Release Date: May 10th, 2006 (Film Forum).
Directed by Chris Shepherd, David Shrigley, Lisa Crafts, Suzie Templeton, JJ Villard Andy London, Carolyn London, Debra Solomon, George Griffin, Suzan Pitt.
BASIC PREMISE: A compilation of 8 animated short films exploring the darker side of life.
ENTERTAINMENT VALUE: This variety of short films has only a few memorable selections, but each one is undeniably unique and bizarre. Who I Am and What I Want, directed by Chris Shepard and David Shrigley, blends a mixture of dark, twisted humor with plenty of liveliness. Its protagonist named Pete learns about himself (and what he wants) while living a forest after a life full of excesses—especially alcohol. He’s no Henry David Thoreau, but at least he has some wit. The Flooded Playground is a very bizarre work directed by Lisa Crafts. Basically, a baby looks for his blanket and ends up in a forest where he encounters strange, dark creatures. Without dialogue, it’s difficult to get into the film at first. But, eventually, the symbolic imagery becomes clear and, therefore, the visuals—a mixture of different animation styles including stop motions—become more interesting. Dog,directed by Suzie Templeton, could have easily been longer than its brief 5.5 minutes, especially given its subject matter regarding a young boy dealing with the recent death of his mother while his father joins him in his grievance. Meanwhile, the titular dog observes what goes on. Out of all of the shorts, this one is the most melancholy. Son of Satan, directed by JJ Villard, has a very intricate, fascinating plot despite its brief running time of 10 minutes. A bully and his group of friends beat up a kid and, later, the bully nearly gets beat up by his father. This bully isn’t as mean as he seems—he has a weak, remorseful point, but it doesn’t come out so easily. The wild, chaotic visual style reflects just how confused and somewhat perverse the bullies seem. The Back Brace, directed by Carolyn and Andy London, explores the life of a young boy who gets ridiculed for wearing a back brace for his Scoliosis treatment. It’s not laugh-out-loud funny, but at least it’s imaginative. Everybody’s Pregnant is an animated musical directed by Debra Solomon with the most energy within the entire animated series. It Pains Me to Say This, directed by George Griffin, comes across as a chaotic mixture of violence without much focus. However, it does have at least a few bits of humor. Finally, there’s El Doctor, a gruesome, disgusting film directed by Suzan Pitt.

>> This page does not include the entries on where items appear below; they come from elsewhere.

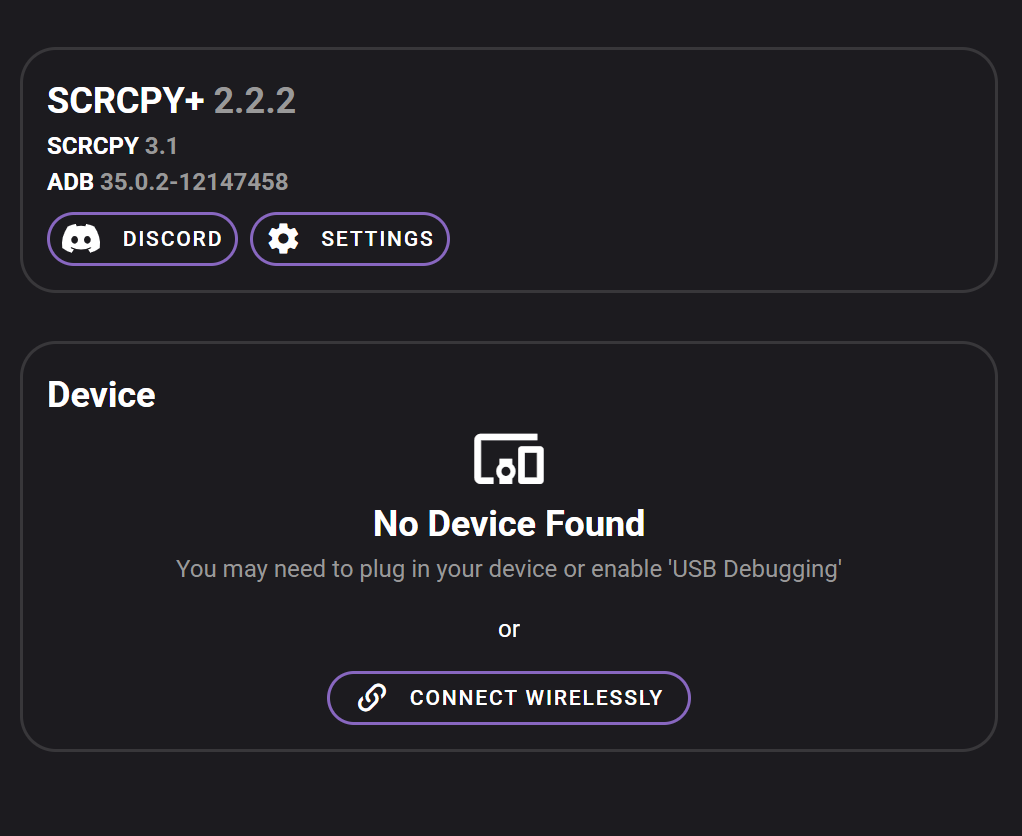This screenshot has width=1022, height=836.
Task: Click the 2.2.2 version number
Action: 255,101
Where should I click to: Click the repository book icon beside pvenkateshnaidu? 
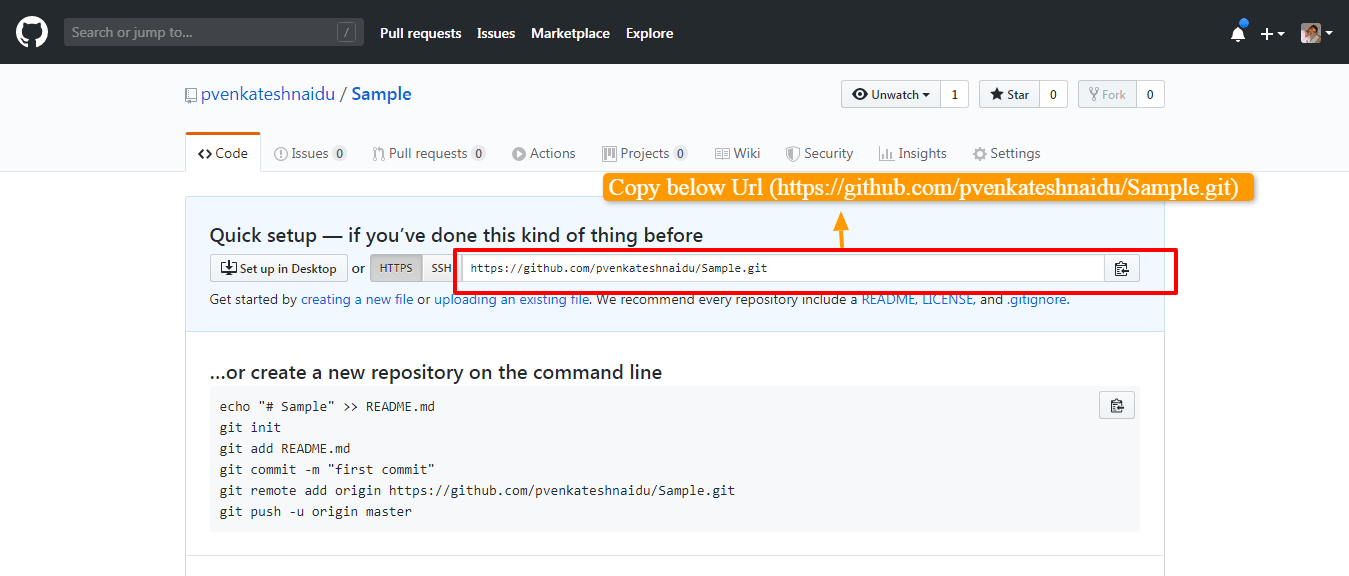(x=190, y=93)
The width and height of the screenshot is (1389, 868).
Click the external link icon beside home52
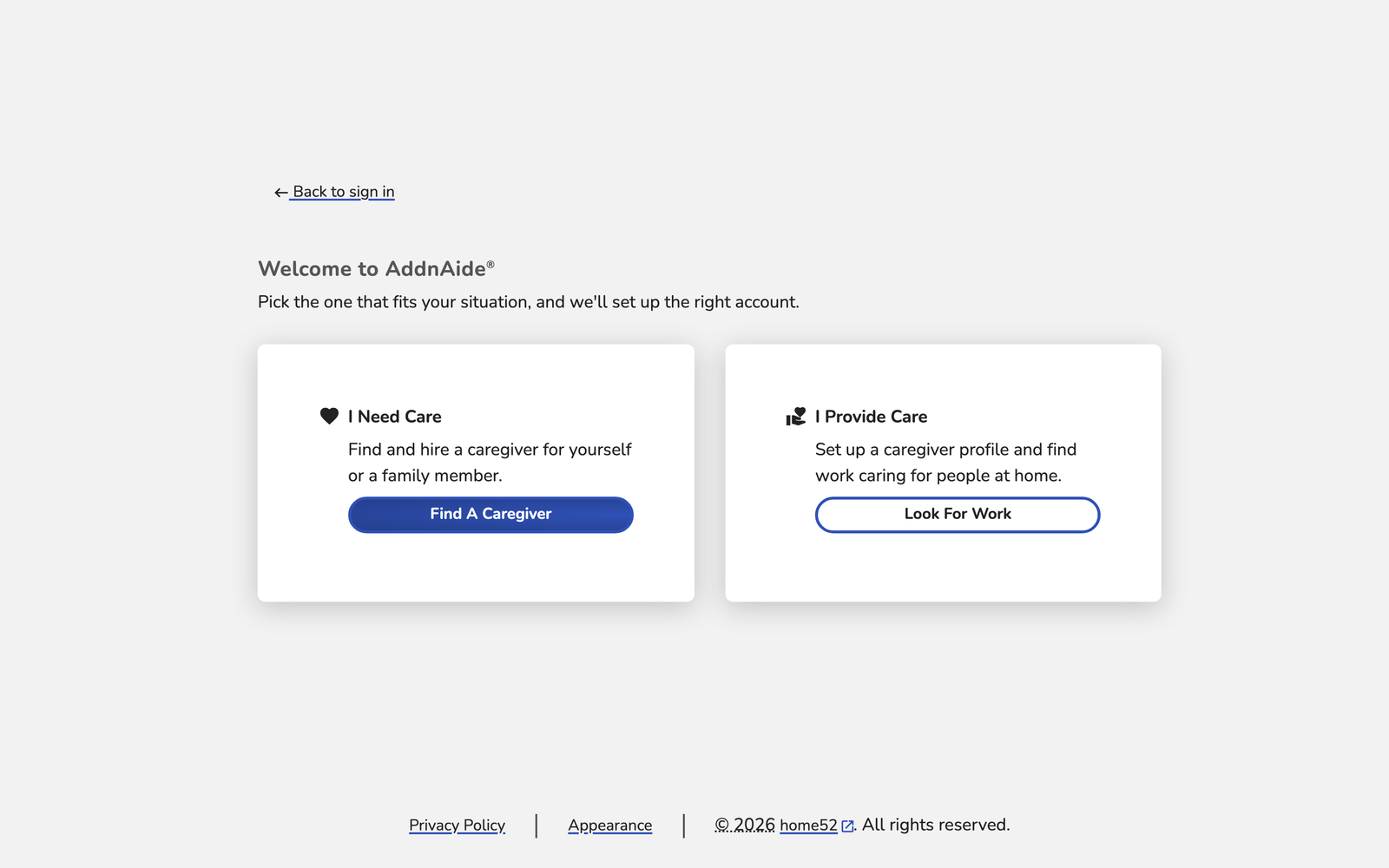click(848, 826)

A sequence involving an alternative use for human intestines feels vomit-inducing and too shocking—although the beautiful animation combined with the well-chosen music feels quite engaging.
SPIRITUAL VALUE: None is required or desired.
INSULT TO YOUR INTELLIGENCE: None.
NUMBER OF TIMES I CHECKED MY WATCH: 4
IN A NUTSHELL: A strange, yet somewhat fascinating collection of dark humor mixed with creative animation.